Logo

1. Hukuk Dairesi2022/7582 E. 2023/6382 K.

Yapay Zeka Özeti

Uyuşmazlık: Tapu iptali ve tescil davasında, davanın devamı sırasında davacıların dava konusunu temlik yoluyla devretmesinin hukuki sonuçları.

Gerekçe ve Sonuç: Tapu iptali ve tescil davalarında dava konusu olan mülkiyet hakkının dava devam ederken temlik yoluyla devrinin, mülkiyetin devrine ilişkin şekil şartlarına aykırı olduğu ve temlik alanın davada taraf sıfatı kazanamayacağı gözetilerek yerel mahkeme kararının bozulmasına karar verilmiştir.

Karar Metni

"İçtihat Metni"

İNCELENEN KARARIN

MAHKEMESİ : Adana Bölge Adliye Mahkemesi 1. Hukuk Dairesi

SAYISI : 2021/1677 E., 2022/1339 K.

DAVA TARİHİ : 01.12.2017

HÜKÜM/KARAR : Kabul/Esastan Ret

İLK DERECE MAHKEMESİ : Ceyhan 1. Asliye Hukuk Mahkemesi

SAYISI : 2020/121 E., 2021/57 K.

Taraflar arasındaki tapu iptali ve tescil davasından dolayı yapılan yargılama sonunda İlk Derece Mahkemesince davanın kabulüne karar verilmiştir.

Kararın davalılar vekilleri tarafından istinaf edilmesi üzerine, Bölge Adliye Mahkemesince başvurunun esastan reddine karar verilmiştir.
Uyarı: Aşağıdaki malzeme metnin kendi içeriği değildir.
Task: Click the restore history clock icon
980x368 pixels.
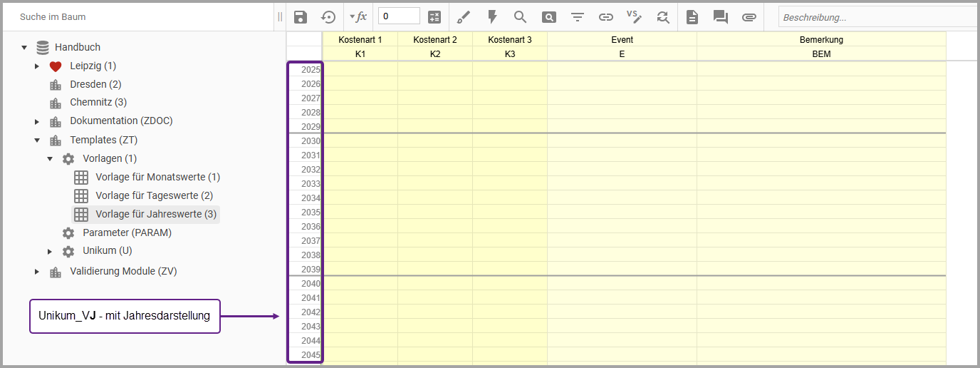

Bölge Adliye Mahkemesi kararı davalılar vekilleri tarafından temyiz edilmekle; kesinlik, süre, temyiz şartı ve diğer usul eksiklikleri yönünden yapılan ön inceleme sonucunda, temyiz dilekçesinin kabulüne karar verildikten ve Tetkik Hâkimi tarafından hazırlanan rapor dinlendikten sonra dosyadaki belgeler incelenip gereği düşünüldü:

I. DAVA

1. Davacılar; mirasbırakanları ...'nun, kardeşi olan davalı ...'e; ... Gıda Tar. Teks. Tohum Güb. Tic. Paz. Ltd. Şti. ile yine Ceyyum Tavukçuluk Tic. Paz. Ltd. Şti.'nin ortakları olmaları nedeniyle şirketin işleri ve kredileri için işlem yapmak üzere uzunca süre önce vekalet verdiğini, mirasbırakanlarının 2014 yılında ağır hastalandığını, fazla bir şeyin bilincinde olmadığını, davalı vekil ...'in mirasbırakana ait dava konusu 760 parsel sayılı taşınmazı 10.12.2014 tarihinde oğlu olan diğer davalı Muhammed'e devrettiğini, 05.02.2015 tarihinde de taşınmazı adına tescil ettirdiğini, 10.07.2017 tarihinde ise tarafları tanıyan, sürekli şirkette duran ve herşeyden haberdar olan davalı ...'ya taşınmazın devredildiğini, mirasbırakanları...'dan alınan vekaletnamenin mirasbırakanın bilincinin dahi yerinde olmadığı bir dönemde kötüye kullanıldığını, davalı ... ile mirasbırakanın arasının iyi olmadığını, davalı vekil ...'in yine mirasbırakana ait başka bir taşınmazı benzer şekilde üzerine geçirdiğini, bu taşınmaza ilişkin de dava açtıklarını, mirasbırakanın satışa ihtiyacı olmadığını, herhangi bir ödeme de yapılmadığını, temliklerin muvazaalı olduğunu, davalıların mirasbırakanın hastanede ve kötü durumda olduğu bir zamanda planlı ve kötüniyetli olarak işlem yaptıklarını ileri sürerek tapu kaydının iptali ile miras payları oranında adlarına tesciline karar verilmesini istemişlerdir.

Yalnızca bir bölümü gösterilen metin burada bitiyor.